RemoveAllTargetAudiences()
Remove all target audiences from the list.
GetTargetAudienceCount()
Get the number of currently selected target audiences.
GetNthTargetAudience()
Get the Nth target audience in the list.
Get/SetAudioContent()
Get/set the audio content type. See the subsection entitled "Audio Quality" above for a list. (default: Voice Only).
Get/SetVideoQuality()
Get/set the desired video quality setting. See the subsection entitled "Video Quality" above for a list (default: Standard).
Get/SetPlayerCompatibility()
Get/set the desired player version that you wish to support with the output (default: G2 RealPlayer).
Get/SetEmphasizeAudio()
Get/set the emphasis for switching down when under duress conditions. If emphasize audio is TRUE, Players will switch to a lower video quality before lowering audio quality (default: TRUE).

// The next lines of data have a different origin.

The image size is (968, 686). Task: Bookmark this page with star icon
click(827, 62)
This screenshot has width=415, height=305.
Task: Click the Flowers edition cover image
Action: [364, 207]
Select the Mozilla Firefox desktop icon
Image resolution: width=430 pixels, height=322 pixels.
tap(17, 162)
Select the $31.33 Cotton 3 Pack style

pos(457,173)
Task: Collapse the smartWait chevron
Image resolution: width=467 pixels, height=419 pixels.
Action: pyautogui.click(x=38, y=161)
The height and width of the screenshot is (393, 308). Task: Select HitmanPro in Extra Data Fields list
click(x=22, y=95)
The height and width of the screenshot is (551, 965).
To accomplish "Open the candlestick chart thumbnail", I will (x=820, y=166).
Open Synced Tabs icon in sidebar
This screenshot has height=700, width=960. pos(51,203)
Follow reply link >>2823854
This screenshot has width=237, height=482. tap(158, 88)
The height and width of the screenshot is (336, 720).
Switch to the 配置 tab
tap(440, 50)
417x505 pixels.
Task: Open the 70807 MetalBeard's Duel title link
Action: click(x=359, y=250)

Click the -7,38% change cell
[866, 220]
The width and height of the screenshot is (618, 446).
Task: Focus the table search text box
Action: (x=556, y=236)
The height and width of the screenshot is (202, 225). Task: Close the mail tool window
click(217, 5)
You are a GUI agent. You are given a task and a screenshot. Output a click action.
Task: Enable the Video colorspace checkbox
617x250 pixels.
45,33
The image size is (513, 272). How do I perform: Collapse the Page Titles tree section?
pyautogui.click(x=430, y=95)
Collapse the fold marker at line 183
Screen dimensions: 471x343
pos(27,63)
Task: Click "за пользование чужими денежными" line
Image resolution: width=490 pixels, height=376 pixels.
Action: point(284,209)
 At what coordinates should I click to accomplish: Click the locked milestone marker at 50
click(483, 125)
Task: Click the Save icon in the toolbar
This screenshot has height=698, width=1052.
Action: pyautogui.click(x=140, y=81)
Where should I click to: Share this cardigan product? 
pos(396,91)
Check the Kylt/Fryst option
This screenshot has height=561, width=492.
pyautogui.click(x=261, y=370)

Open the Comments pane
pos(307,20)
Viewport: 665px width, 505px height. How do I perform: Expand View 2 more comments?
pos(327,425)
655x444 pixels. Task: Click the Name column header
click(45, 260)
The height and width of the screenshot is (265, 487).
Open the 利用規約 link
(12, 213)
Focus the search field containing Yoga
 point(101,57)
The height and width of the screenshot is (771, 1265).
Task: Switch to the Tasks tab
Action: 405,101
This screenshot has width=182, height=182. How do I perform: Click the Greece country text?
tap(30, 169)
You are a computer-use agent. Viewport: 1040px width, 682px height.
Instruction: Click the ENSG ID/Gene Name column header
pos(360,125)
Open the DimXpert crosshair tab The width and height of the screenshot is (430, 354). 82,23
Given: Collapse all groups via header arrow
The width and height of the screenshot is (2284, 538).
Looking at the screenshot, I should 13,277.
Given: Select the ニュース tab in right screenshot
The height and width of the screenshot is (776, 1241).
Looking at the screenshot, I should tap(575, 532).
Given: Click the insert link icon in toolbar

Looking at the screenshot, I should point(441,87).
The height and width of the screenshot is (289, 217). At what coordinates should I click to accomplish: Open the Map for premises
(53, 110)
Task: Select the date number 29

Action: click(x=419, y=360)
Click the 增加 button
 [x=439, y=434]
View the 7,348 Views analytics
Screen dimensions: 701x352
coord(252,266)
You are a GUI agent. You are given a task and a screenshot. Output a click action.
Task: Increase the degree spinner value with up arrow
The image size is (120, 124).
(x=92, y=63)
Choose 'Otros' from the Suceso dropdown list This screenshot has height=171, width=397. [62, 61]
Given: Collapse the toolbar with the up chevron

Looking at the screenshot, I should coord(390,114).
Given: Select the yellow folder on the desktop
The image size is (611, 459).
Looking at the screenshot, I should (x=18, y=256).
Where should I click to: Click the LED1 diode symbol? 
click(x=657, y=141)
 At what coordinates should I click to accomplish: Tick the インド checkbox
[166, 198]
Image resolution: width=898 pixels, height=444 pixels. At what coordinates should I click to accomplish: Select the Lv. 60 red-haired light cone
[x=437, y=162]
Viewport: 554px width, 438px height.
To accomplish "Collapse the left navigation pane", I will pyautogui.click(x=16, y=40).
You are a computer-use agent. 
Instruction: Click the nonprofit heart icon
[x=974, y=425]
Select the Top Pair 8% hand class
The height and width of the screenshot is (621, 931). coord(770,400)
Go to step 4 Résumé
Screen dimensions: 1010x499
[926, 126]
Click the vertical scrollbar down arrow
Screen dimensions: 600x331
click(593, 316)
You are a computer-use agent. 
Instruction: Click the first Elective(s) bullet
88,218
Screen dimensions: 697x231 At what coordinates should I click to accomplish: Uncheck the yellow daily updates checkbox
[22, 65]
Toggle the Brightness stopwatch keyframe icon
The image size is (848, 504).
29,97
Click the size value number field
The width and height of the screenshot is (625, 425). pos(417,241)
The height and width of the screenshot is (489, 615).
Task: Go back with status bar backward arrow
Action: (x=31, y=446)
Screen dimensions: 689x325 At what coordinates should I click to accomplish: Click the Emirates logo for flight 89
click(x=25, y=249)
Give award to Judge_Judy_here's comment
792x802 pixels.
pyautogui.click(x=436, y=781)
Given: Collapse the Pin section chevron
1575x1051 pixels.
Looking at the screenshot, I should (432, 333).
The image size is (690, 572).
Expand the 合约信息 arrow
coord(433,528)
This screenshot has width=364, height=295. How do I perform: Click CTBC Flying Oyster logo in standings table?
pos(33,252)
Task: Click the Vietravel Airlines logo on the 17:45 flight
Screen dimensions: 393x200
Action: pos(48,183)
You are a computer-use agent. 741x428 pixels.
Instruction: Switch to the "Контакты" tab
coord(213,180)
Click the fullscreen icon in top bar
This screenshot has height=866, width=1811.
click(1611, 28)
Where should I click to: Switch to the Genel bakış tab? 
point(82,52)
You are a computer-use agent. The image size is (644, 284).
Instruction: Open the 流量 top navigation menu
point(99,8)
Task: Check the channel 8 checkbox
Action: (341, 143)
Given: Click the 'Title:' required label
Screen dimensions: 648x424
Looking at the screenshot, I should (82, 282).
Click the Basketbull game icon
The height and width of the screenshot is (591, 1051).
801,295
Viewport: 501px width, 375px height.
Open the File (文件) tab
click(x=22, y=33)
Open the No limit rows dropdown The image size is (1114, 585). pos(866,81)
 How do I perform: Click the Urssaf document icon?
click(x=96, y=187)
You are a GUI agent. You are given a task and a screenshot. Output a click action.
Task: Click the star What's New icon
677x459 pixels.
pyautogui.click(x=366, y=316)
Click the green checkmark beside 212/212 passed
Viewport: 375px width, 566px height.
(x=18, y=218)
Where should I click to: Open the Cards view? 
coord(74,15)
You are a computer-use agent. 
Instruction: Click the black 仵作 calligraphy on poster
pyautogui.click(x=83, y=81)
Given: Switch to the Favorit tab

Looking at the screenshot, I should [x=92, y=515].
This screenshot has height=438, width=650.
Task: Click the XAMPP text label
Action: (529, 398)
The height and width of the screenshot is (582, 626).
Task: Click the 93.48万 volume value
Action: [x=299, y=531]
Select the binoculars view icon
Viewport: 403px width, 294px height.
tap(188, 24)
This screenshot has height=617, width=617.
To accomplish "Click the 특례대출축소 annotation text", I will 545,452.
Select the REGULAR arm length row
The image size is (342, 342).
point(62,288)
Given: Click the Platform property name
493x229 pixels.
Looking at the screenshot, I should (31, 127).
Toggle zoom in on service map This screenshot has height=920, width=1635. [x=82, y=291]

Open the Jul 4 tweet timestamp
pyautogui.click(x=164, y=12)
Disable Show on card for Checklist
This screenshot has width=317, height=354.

Get/SetDoAudioOnlyMultimedia()
Get/set whether or not settings manager uses the audio only settings or multimedia settings to select the audio codecs for Audio Only files. The Audio Only settings should be set to audio codecs which will maximize the available bandwidth for the target audience. The multimedia settings allow the user to specify codecs that do not maximize the available bandwidth for the target audience so that the audio files can be played in conjunction with RealPix or RealFlash which will use the rest of the bandwidth for the target audience (default: FALSE)
Input Pins
The Input Pin object is utilized by the application to pass Media Samples to the core to be encoded and packetized for streaming. There are different input pins for raw audio, video, events, and image maps respectively. Accordingly, the input pins for each of the media types has a specific properties object that is utilized to define the format of the media to be received by the input pin. Initialization of the media source properties on the pin is informed by the characteristics of the source itself and therefore defined by the application. Once the appropriate pins have been properly initialized, the encoding session can begin by passing the pins raw media data.
Input pins are created by calling GetPinEnumerator() on the RealMedia Build Engine. GetPinEnumerator() has the RealMedia Build Engine generate the pins and returns an enumerator through which the generated pins can be retrieved. The specifics of this process will be made clear in the following section through an explanation of the demonstration application.
The properties of a given Input Pin are set through an IRMAPinProperties object. A Pin Properties object can be requested from any Input Pin, through the GetPinProperties() method. As is the case with the RealMedia Build Engine settings, the object returned will contain the current settings of the queried Input Pin unless the properties of that pin have been initialized. The Input Pins for each of the individual media type have member methods that are appropriate to the supported media type. Accordingly, there are PinProperties objects that are unique to each media type.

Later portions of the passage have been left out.